Hence, they are also called "advances from customers".
Following the accrual concept of accounting, unearned revenues are considered
as are liabilities.
It is to be noted that under the accrual concept, income is recognized when
earned regardless of when collected.
And so, unearned revenue should not be included as income yet; rather, it is
recorded as a liability. This liability represents an obligation of the company to
render services or deliver goods in the future. It will be recognized as income
only when the goods or services have been delivered or rendered.
At the end of the period, unearned revenues must be checked and adjusted if
necessary. The adjusting entry for unearned revenue depends upon the journal
entry made when it was initially recorded.
There are two ways of recording unearned revenue: (1) the liability method, and
(2) the income method.
Liability Method of Recording Unearned Revenue
Under the liability method, a liability account is recorded when the amount is
collected. The common accounts used are: Unearned Revenue, Deferred Income,
Advances from Customers, etc. For this illustration, let us use Unearned
Revenue.
Suppose on January 10, 2016, ABC Company made $30,000 advanced collections
from its customers. If the liability method is used, the entry would be:
Jan 10 Cash 30,000.00  
    Unearned Revenue   30,000.00
Take note that the amount has not yet been earned, thus it is proper to record it
as a liability. Now, what if at the end of the month, 20% of the unearned
revenue has been rendered? This will require an adjusting entry.
The adjusting entry will include: (1) recognition of $6,000 income, i.e. 20% of
$30,000, and (2) decrease in liability (unearned revenue) since some of it has
already been rendered.

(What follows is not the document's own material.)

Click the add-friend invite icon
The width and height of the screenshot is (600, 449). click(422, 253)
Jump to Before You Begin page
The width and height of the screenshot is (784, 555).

The adjusting entry would be:
Jan 31 Unearned Revenue 6,000.00  
    Service Income   6,000.00

We are simply separating the earned part from the unearned portion. Of the
$30,000 unearned revenue, $6,000 is recognized as income. In the entry above,
we removed $6,000 from the $30,000 liability. The balance of unearned revenue
is now at $24,000.
Income Method of Recording Unearned Revenue
Under the income method, the accountant records the entire collection under
an incomeaccount. Using the same transaction above, the initial entry for the
collection would be:
Jan 10 Cash 30,000.00  
    Service Income   30,000.00
If at the end of the year the company earned 20% of the entire $30,000, then
the adjusting entry would be:
Jan 31 Service Income 24,000.00  
    Unearned Income   24,000.00
By debiting Service Income for $24,000, we are decreasing the income initially
recorded. The balance of Service Income is now $6,000 ($30,000 - 24,000),
which is actually the 20% portion already earned. By crediting Unearned Income,
we are recording a liability for $24,000.
Notice that the resulting balances of the accounts under the two methods are
the same (Cash: $30,000; Service Income: $6,000; and Unearned Income:
$24,000).
Another Example
On December 1, 2016, DRG Company collected from TRM Corp. a total of
$60,000 as rental fee for three months starting December 1.
Under the liability method, the initial entry would be:
Dec 1 Cash 60,000.00  
    Unearned Rent Income   60,000.00
On December 31, 2016, the end of the accounting period, 1/3 of the rent
received has already been earned (prorated over 3 months).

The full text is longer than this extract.